--- EXERCISE INSTRUCTIONS ---
Whenever a line of the records below contains the word "literie", copy that line.

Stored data
::::::::
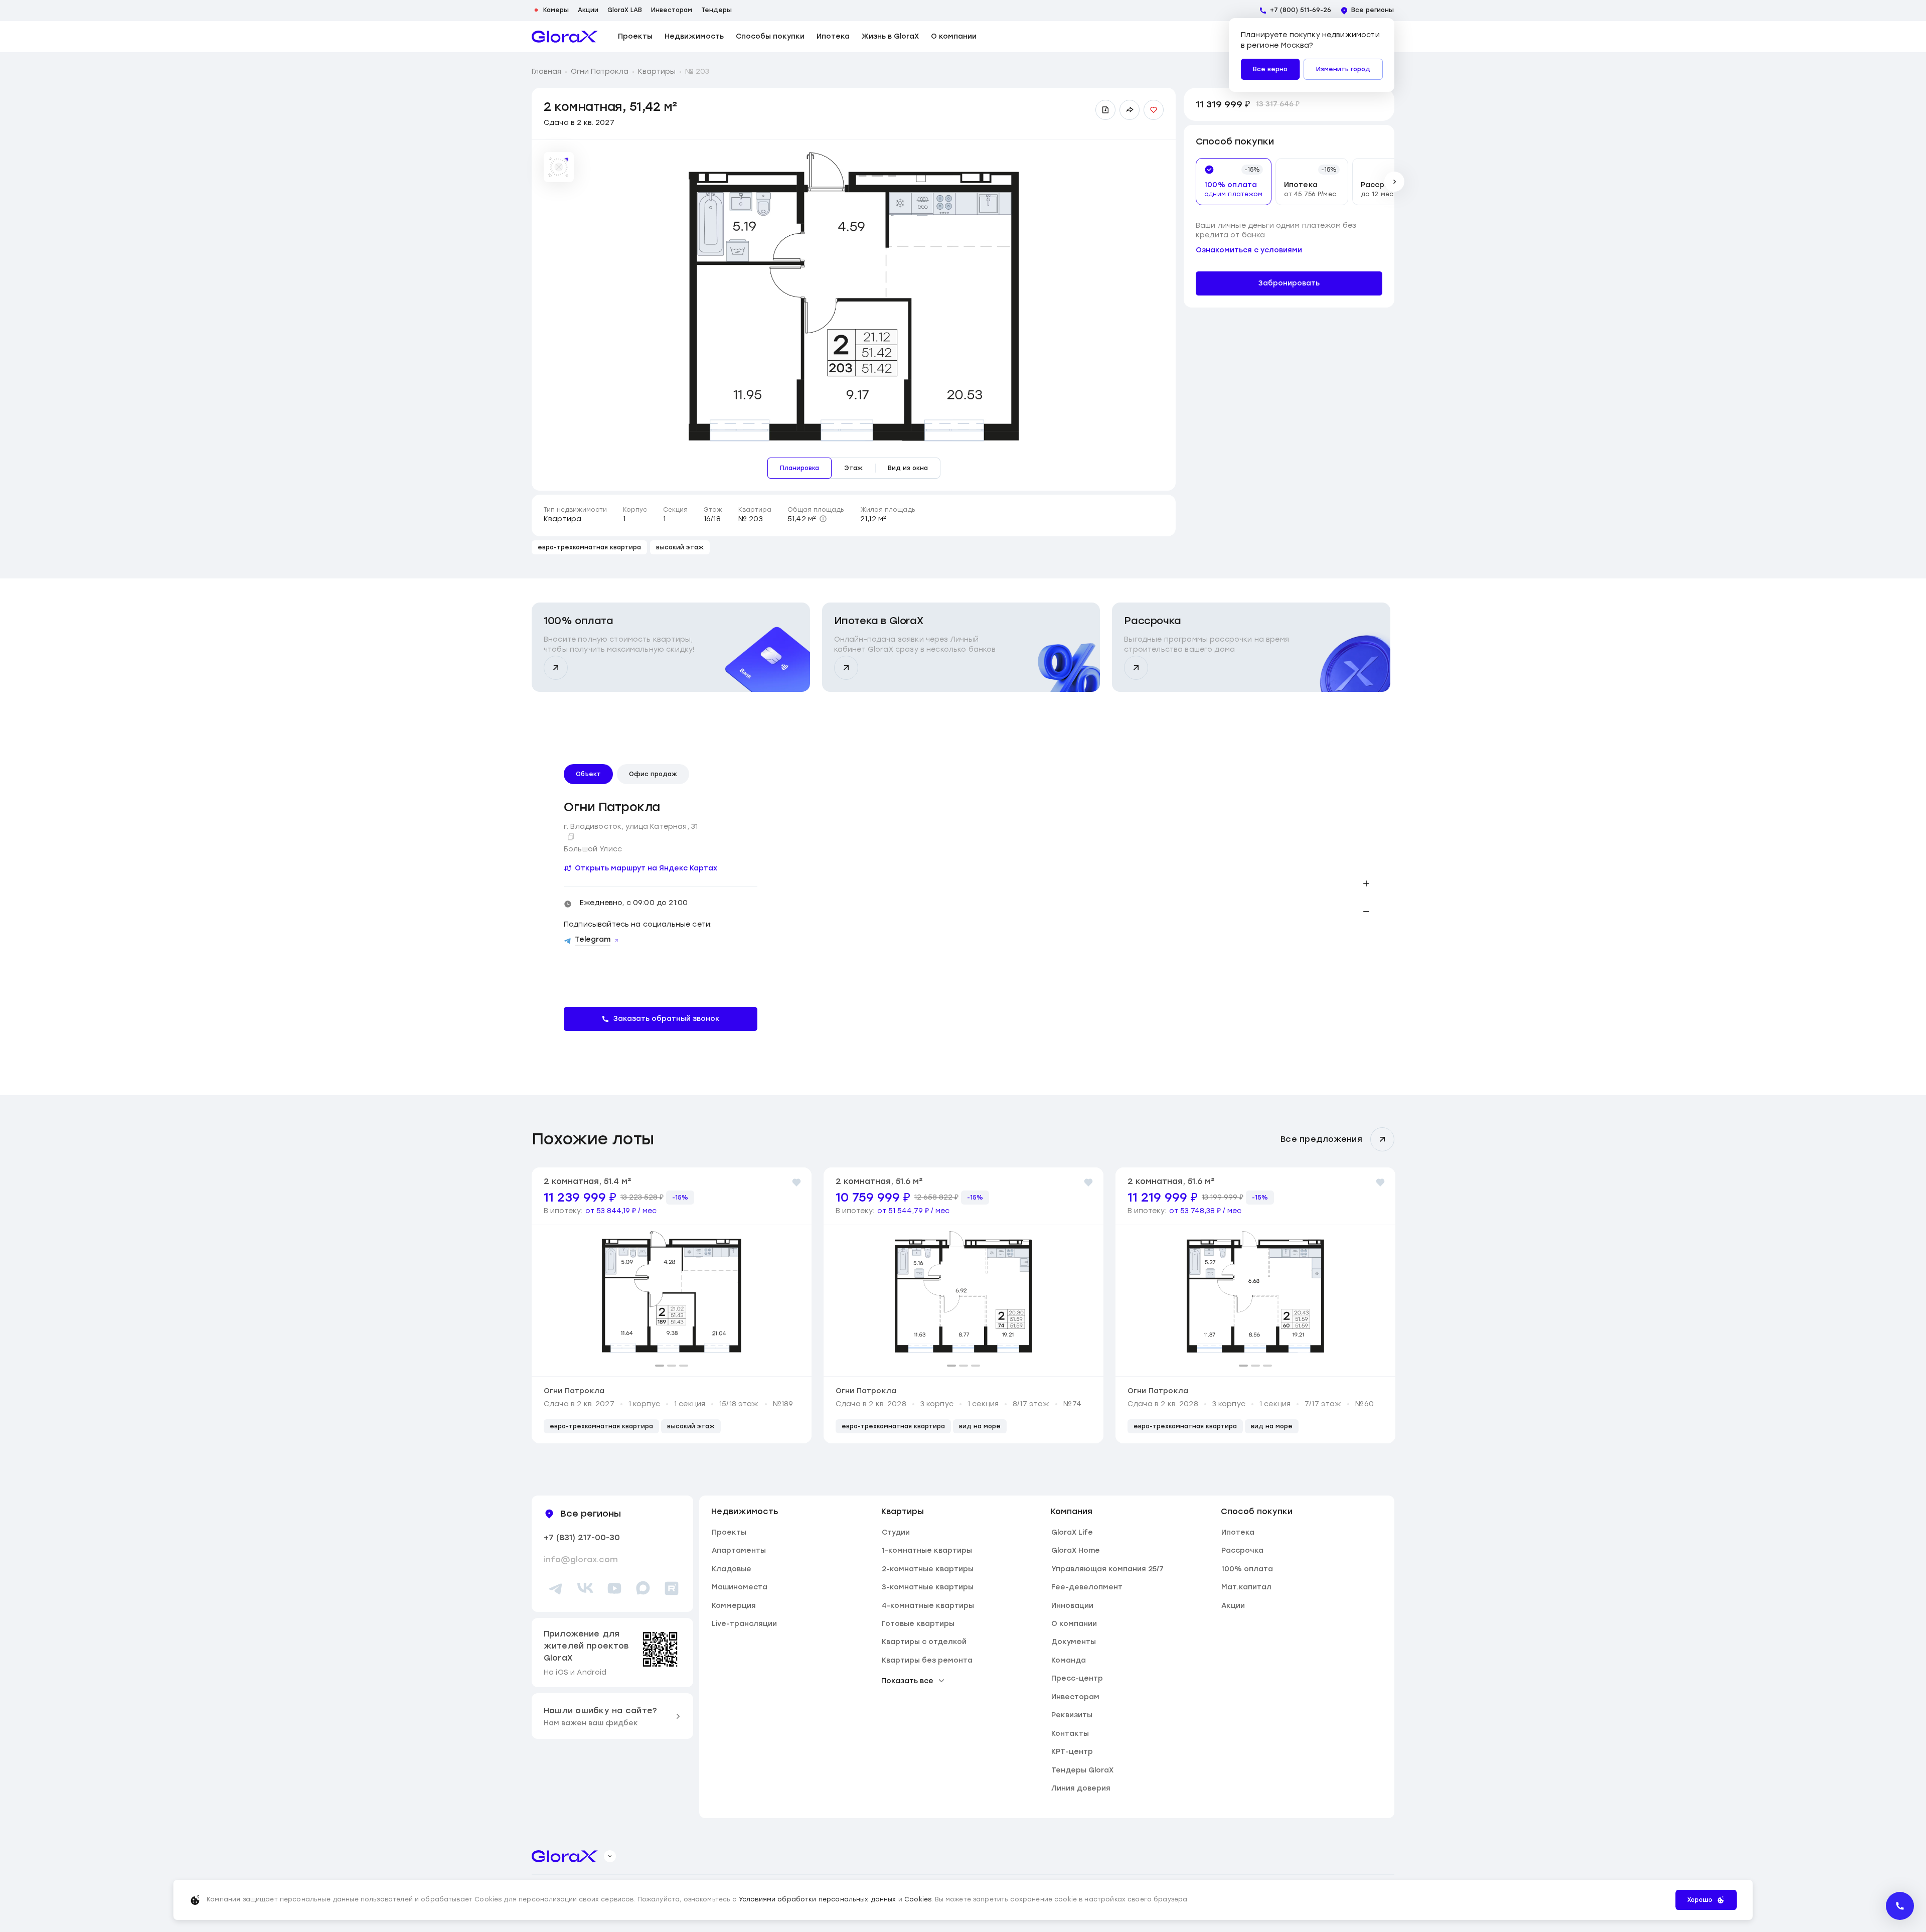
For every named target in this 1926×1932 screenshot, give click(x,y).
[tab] (1227, 181)
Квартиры (657, 71)
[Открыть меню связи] (1900, 1906)
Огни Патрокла (599, 71)
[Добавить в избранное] (1154, 110)
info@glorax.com (581, 1559)
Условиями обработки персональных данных (817, 1899)
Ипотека (833, 36)
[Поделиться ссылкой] (1129, 110)
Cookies (917, 1899)
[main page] (565, 37)
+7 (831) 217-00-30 (582, 1537)
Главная (546, 71)
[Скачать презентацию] (1105, 110)
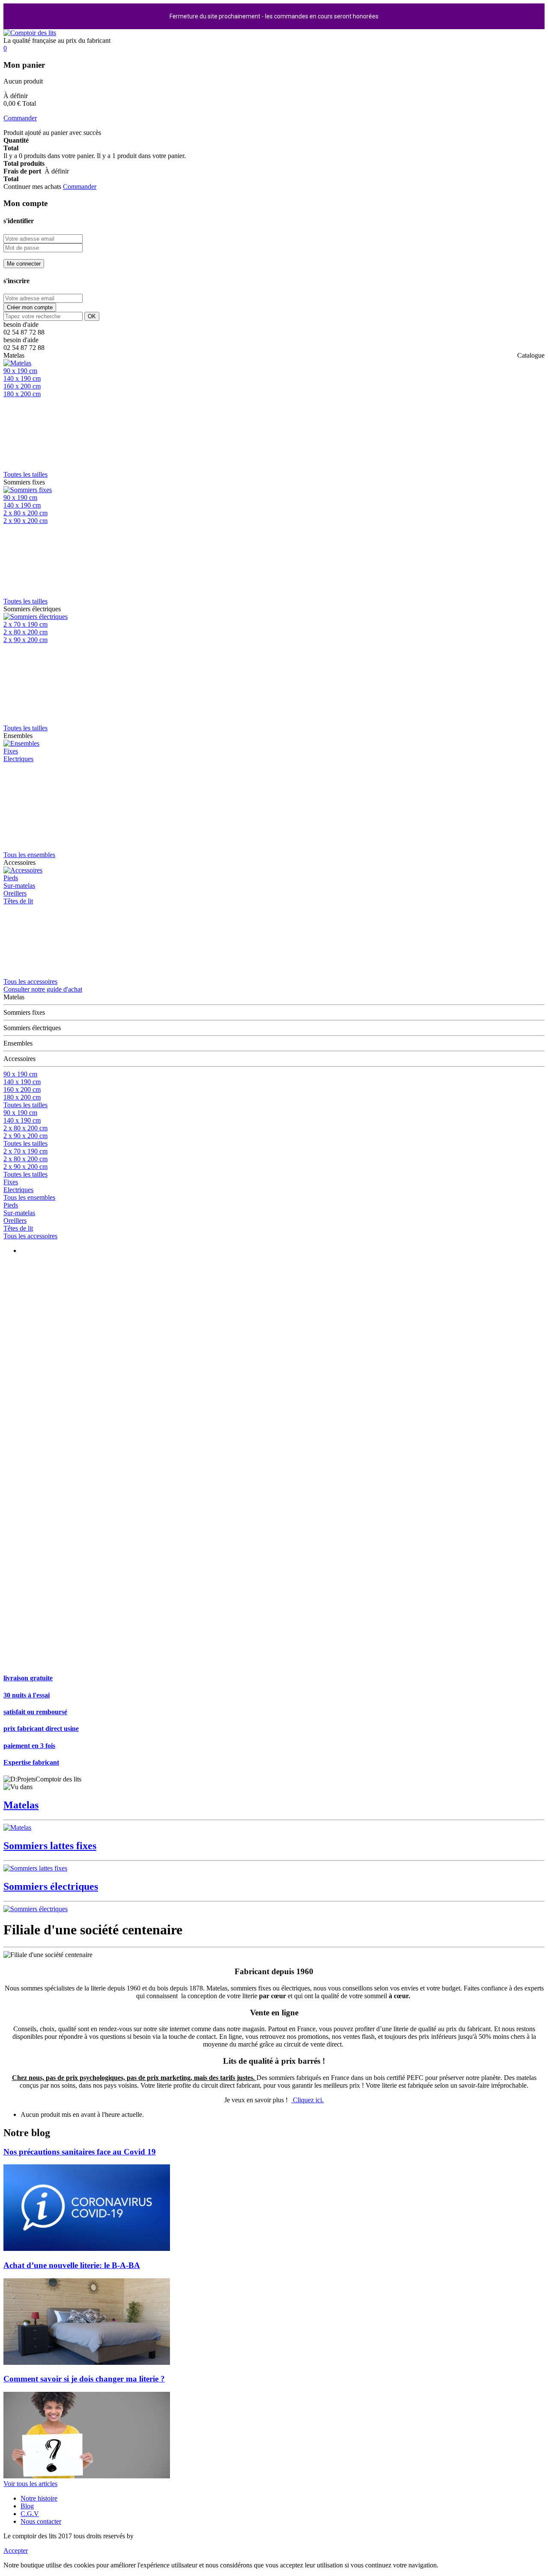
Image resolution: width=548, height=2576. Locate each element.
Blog (27, 2506)
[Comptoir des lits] (29, 32)
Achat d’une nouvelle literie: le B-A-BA (71, 2265)
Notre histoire (39, 2498)
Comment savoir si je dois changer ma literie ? (84, 2378)
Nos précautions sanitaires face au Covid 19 (79, 2151)
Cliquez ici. (307, 2100)
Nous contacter (41, 2521)
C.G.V (30, 2513)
::::::::
--- REPLY TO THE EXERCISE ---
Achat d’une nouvelle literie: le B-A-BA (71, 2265)
Comment savoir si je dois changer ma literie ? (84, 2378)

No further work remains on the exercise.